Start Provided information

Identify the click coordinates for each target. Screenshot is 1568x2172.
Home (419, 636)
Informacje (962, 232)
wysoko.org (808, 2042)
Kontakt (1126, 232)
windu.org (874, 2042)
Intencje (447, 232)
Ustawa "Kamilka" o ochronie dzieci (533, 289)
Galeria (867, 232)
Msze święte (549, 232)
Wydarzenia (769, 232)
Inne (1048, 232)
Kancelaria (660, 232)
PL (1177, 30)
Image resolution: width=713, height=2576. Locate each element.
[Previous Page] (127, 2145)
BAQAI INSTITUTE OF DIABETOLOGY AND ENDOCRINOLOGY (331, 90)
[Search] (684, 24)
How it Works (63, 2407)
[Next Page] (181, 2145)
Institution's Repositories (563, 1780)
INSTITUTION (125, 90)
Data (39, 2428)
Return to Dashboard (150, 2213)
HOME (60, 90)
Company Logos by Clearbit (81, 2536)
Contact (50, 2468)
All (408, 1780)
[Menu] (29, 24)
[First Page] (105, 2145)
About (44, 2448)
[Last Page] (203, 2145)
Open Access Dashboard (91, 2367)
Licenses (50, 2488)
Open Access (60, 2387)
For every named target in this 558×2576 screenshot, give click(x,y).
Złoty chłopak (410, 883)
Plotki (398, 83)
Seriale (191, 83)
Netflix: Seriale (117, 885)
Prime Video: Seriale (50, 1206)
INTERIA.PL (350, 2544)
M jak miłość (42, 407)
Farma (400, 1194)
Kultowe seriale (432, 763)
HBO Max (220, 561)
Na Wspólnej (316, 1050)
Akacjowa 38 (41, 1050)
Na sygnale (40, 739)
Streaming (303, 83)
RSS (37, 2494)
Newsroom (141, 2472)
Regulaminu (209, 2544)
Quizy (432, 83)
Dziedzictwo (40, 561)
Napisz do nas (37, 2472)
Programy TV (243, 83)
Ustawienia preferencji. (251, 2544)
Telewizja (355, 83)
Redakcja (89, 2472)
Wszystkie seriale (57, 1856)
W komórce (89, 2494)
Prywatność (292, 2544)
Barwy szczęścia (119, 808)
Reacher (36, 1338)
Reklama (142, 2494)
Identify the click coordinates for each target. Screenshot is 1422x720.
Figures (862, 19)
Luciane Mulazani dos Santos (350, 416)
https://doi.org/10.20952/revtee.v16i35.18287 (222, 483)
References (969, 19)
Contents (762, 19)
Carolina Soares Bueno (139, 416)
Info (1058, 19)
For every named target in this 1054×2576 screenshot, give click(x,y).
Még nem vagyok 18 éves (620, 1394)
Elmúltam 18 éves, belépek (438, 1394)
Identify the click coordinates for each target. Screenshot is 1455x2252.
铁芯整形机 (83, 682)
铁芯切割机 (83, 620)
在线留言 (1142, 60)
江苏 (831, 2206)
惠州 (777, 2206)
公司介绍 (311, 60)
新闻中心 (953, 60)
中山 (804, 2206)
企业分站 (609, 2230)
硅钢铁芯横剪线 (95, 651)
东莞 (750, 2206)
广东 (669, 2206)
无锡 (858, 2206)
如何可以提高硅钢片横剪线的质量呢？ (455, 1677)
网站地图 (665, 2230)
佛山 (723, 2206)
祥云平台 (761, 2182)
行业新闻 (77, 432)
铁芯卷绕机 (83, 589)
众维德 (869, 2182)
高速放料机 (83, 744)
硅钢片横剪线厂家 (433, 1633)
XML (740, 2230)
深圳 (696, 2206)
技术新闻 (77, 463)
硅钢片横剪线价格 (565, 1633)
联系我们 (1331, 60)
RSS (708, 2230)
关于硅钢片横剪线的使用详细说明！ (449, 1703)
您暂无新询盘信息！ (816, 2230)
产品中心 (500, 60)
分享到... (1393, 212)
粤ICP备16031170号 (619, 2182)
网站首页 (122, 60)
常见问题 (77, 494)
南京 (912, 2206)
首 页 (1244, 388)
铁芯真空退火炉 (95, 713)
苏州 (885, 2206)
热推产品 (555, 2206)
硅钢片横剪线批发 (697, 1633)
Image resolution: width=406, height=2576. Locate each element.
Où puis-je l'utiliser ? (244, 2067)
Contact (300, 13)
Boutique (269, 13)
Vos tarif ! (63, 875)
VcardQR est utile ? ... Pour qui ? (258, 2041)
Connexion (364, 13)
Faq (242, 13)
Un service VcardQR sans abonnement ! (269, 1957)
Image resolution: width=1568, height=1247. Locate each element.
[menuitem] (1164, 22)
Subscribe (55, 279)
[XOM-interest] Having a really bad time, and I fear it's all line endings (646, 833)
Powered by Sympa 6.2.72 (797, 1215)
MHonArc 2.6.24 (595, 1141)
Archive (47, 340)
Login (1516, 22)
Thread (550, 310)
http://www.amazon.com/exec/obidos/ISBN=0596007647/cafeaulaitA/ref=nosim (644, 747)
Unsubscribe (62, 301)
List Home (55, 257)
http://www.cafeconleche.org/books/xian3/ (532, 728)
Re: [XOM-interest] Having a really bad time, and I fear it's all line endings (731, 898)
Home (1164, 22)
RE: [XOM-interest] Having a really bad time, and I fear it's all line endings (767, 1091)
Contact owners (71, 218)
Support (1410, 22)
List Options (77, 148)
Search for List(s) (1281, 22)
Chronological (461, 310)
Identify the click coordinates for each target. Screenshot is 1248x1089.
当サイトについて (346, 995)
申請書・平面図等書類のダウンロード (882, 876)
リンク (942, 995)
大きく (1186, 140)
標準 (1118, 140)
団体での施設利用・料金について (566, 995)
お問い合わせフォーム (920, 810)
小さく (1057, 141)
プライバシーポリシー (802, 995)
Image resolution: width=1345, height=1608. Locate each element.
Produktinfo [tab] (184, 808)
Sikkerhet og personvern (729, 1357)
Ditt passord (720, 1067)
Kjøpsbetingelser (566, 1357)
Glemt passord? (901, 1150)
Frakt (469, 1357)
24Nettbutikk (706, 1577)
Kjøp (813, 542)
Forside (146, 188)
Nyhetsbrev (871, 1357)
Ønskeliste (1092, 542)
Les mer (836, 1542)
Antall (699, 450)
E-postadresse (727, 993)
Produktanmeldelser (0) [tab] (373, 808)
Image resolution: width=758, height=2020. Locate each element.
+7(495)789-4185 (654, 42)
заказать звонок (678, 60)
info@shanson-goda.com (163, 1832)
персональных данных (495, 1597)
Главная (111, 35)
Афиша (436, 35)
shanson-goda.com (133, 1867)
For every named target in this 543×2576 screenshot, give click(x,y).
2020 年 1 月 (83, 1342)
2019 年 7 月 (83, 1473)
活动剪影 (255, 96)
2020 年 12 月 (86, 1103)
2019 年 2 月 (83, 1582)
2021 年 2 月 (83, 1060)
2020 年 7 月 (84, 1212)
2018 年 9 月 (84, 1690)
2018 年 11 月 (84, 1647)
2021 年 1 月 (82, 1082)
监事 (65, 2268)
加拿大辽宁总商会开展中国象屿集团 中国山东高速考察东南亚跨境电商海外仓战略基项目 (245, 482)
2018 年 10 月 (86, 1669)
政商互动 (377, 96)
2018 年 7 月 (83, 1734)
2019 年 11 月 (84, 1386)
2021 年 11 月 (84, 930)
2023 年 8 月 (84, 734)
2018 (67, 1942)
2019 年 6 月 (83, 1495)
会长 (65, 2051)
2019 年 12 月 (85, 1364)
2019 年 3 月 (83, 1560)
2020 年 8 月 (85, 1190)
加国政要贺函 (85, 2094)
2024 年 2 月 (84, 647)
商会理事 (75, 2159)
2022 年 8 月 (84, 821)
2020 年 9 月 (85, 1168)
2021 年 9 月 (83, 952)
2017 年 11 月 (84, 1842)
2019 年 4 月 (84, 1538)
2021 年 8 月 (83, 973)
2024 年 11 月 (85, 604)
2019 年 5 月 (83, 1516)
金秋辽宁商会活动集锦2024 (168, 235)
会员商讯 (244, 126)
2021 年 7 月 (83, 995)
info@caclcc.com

End Provided information

### Exercise directions
Copy the entries word for word, starting at the one that contains "プライバシーポリシー (802, 995)" and ending at the one that contains "info@shanson-goda.com (163, 1832)", both included.

### Completed task
プライバシーポリシー (802, 995)
Image resolution: width=1345, height=1608. Locate each element.
Produktinfo [tab] (184, 808)
Sikkerhet og personvern (729, 1357)
Ditt passord (720, 1067)
Kjøpsbetingelser (566, 1357)
Glemt passord? (901, 1150)
Frakt (469, 1357)
24Nettbutikk (706, 1577)
Kjøp (813, 542)
Forside (146, 188)
Nyhetsbrev (871, 1357)
Ønskeliste (1092, 542)
Les mer (836, 1542)
Antall (699, 450)
E-postadresse (727, 993)
Produktanmeldelser (0) [tab] (373, 808)
Image resolution: width=758, height=2020. Locate each element.
+7(495)789-4185 (654, 42)
заказать звонок (678, 60)
info@shanson-goda.com (163, 1832)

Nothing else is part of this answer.